Self-propagating high-temperature synthesis of heterophase materials in the Zr–Mo–Si–B system. Kinetics and mechanisms of combustion and structure formation

Abstract

The paper focuses on the study of the combustion kinetics and mechanisms of elemental mixtures in the Zr–Mo–Si–B system, as well as the analysis of phase and structural transformation stages in the combustion wave. A thermodynamic analysis of potential chemical reactions occurring in the combustion wave was carried out. The reaction of ZrB2 formation is preferred in the range of 298–2500 K. Above 2200 K, the formation of MoB becomes more thermodynamically advantageous as compared to MoSi2. Phase stability estimates of combustion products showed that ZrB2, MoSi2 and MoB phases are in equilibrium. Experimental dependences Тc(Т0) and Uc(Т0) are linear, which implies an unchanged combustion mechanism at T0 = 298÷800 K. Preheating leads to an increase in Uc. Similarly, an increase in the proportion of Zr and B in the mixture has a similar effect, i.e. an increase in heat emission and Tc. With a minimum content of Zr and B, the interaction between Mo and Si with the formation of MoSi2 by the reaction diffusion mechanism is decisive.

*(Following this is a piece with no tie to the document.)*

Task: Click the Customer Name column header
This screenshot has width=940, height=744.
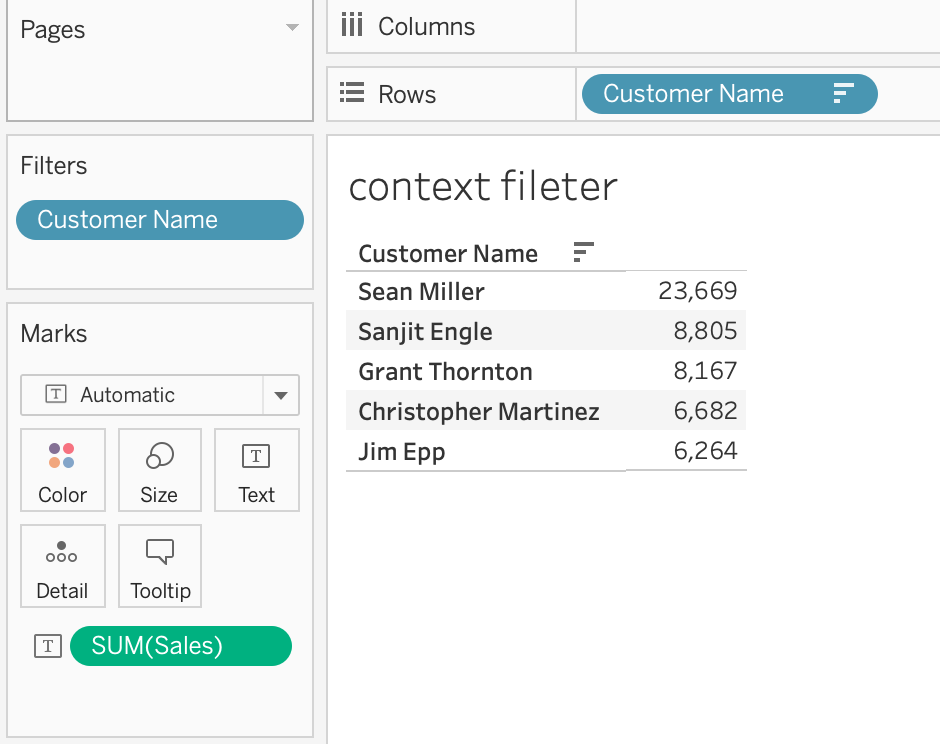Action: 448,254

As the proportion of Zr and B increases, the rise of T0 to 750 K does not affect the Tc. Eeff values (50–196 kJ/mol) confirm the significant influence of liquid-phase processes on the combustion kinetics. The mechanism of structure formation was studied. A Si–Zr–Mo melt is formed in the combustion front. The primary grains of ZrB2 and MoB crystallize from this melt as it is saturated with boron. At the same time, the melt spreads over the surface of Zr and Mo particles. This leads to the formation of ZrSix, MoSix films. Core-shell structures are formed behind the combustion front, which disappear as they move towards the post-combustion zone. The phase composition of products is formed in the combustion front in less than 0.25 s.